ACTIVITY
Where the records below show a line containing "Zoom out using the minus magnifier", start copying; end with the line containing "Given: Open the outliner filter funnel icon", and copy it too.

DATA PROVIDED

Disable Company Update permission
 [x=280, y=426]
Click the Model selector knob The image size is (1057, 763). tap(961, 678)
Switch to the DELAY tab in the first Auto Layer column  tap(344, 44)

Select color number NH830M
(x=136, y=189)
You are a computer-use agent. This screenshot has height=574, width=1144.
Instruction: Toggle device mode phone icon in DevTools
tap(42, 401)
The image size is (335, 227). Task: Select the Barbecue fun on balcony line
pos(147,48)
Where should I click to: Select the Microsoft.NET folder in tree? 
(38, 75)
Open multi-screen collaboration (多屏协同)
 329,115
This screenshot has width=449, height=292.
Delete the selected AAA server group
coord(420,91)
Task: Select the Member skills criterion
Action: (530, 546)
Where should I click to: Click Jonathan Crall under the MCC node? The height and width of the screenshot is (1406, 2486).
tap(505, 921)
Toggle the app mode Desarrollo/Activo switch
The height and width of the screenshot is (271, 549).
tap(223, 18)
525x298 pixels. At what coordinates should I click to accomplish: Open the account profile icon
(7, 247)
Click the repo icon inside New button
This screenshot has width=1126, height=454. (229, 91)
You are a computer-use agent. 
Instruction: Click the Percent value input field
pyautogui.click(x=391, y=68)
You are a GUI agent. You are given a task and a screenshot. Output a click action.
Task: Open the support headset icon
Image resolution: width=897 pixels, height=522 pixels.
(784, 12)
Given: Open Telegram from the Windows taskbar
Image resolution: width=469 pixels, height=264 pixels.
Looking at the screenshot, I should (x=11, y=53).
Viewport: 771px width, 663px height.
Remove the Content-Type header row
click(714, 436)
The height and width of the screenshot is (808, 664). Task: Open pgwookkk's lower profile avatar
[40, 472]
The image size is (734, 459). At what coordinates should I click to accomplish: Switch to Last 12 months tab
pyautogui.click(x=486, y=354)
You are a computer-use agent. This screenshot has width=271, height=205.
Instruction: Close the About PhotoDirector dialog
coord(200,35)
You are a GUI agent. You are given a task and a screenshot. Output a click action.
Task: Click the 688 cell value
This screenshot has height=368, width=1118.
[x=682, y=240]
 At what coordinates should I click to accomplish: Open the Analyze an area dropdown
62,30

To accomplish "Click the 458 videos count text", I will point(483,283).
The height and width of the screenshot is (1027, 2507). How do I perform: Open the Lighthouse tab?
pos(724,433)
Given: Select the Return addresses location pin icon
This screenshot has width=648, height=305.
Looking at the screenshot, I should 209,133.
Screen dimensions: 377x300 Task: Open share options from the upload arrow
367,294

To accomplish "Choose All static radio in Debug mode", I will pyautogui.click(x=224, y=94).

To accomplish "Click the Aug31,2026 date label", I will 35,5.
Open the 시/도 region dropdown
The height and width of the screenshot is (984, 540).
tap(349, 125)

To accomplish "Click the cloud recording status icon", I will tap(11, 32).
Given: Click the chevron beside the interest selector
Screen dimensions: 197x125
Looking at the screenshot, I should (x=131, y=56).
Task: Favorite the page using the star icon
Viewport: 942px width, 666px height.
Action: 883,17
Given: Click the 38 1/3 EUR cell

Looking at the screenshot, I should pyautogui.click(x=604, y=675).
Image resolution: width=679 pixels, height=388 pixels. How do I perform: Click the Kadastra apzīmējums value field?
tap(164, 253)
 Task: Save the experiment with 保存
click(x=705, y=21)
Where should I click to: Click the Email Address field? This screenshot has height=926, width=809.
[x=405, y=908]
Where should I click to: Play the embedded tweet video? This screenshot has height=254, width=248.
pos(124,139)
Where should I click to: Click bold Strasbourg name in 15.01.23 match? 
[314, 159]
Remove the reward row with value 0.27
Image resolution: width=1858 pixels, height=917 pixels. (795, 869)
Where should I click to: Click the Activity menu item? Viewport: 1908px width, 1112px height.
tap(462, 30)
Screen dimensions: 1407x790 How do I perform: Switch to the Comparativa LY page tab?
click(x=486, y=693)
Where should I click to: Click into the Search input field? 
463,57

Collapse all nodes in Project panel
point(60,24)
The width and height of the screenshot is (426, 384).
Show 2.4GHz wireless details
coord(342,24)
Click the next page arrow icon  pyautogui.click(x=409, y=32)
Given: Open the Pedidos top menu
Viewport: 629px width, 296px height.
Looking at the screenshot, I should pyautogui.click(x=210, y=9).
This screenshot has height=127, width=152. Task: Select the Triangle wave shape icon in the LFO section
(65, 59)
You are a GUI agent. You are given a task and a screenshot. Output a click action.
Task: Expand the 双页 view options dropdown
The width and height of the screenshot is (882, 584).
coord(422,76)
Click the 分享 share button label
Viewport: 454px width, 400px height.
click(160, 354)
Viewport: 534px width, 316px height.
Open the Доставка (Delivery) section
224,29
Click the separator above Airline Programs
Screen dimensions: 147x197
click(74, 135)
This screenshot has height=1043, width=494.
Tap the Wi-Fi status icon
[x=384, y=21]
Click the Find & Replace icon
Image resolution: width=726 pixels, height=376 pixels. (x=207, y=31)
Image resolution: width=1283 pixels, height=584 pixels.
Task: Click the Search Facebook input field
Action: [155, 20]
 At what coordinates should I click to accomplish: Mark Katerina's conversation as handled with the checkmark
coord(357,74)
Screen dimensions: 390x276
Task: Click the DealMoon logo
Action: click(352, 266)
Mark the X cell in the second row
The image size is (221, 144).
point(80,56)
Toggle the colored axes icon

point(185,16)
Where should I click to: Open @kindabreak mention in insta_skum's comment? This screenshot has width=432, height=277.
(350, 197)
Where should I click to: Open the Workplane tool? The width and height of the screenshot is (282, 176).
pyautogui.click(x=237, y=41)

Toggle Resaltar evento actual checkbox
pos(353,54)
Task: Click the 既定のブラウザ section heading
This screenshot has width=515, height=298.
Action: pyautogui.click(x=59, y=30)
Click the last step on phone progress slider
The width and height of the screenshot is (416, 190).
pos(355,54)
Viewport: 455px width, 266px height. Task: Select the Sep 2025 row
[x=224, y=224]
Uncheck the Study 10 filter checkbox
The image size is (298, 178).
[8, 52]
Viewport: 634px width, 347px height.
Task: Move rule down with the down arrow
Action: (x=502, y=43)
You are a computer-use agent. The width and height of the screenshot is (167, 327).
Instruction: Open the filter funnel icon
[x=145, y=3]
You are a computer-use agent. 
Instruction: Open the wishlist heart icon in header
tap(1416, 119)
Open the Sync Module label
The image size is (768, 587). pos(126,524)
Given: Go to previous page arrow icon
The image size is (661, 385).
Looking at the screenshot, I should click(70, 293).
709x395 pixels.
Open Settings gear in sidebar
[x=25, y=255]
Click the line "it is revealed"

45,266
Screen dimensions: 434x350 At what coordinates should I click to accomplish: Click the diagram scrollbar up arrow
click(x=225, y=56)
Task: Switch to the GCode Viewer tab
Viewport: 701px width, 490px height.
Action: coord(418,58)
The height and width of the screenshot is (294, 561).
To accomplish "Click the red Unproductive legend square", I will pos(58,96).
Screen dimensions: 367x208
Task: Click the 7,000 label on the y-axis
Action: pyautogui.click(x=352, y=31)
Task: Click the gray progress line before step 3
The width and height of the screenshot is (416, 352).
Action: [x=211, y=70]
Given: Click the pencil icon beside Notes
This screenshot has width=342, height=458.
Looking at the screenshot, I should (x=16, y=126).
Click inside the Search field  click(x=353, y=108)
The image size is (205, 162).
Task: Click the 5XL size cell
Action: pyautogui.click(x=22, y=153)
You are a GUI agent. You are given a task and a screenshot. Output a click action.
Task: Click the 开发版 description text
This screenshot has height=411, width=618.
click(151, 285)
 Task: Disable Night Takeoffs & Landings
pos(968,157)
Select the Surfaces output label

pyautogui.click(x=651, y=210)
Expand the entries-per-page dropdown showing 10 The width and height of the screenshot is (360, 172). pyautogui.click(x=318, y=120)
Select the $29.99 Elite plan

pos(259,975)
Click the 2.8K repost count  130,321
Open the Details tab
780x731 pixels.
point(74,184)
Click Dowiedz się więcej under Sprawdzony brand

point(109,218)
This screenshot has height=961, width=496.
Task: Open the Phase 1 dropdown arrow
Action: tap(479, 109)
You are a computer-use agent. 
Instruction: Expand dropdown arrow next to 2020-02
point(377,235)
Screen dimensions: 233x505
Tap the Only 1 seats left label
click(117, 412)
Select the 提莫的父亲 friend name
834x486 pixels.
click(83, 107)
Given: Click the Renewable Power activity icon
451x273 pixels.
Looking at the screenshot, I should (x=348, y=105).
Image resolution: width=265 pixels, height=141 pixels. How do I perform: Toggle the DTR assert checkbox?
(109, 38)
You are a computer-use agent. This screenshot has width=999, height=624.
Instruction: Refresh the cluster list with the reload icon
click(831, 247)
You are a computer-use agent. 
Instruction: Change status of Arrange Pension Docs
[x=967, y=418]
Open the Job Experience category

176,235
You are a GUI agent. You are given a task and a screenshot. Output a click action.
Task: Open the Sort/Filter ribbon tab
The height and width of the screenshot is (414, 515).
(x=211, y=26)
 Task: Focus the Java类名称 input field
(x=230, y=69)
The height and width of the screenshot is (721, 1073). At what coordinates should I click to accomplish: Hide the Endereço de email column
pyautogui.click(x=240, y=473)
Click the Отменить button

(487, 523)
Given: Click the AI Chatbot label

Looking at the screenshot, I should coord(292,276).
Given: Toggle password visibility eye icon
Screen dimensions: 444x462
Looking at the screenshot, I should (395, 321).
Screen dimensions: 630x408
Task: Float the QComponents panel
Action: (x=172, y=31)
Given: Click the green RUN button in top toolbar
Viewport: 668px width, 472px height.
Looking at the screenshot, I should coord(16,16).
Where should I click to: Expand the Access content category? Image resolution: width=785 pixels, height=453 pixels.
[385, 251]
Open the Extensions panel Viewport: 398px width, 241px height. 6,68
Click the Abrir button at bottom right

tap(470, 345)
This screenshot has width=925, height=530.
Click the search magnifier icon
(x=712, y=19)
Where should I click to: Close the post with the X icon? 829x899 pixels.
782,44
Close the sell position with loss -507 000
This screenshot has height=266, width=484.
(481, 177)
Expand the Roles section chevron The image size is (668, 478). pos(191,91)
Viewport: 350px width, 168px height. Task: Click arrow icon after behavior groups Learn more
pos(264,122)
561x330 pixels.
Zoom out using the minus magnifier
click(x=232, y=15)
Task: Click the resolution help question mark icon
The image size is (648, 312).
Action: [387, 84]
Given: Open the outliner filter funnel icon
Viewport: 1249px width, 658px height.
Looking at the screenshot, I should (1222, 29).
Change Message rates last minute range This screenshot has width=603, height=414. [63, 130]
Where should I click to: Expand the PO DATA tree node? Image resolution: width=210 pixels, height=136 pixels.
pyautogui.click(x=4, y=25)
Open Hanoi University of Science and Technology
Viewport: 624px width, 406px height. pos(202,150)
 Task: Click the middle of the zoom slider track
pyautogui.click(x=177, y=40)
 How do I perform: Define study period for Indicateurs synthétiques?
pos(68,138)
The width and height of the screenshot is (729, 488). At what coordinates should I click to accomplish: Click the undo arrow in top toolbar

ANSWER SECTION
Zoom out using the minus magnifier
click(x=232, y=15)
Task: Click the resolution help question mark icon
The image size is (648, 312).
Action: [387, 84]
Given: Open the outliner filter funnel icon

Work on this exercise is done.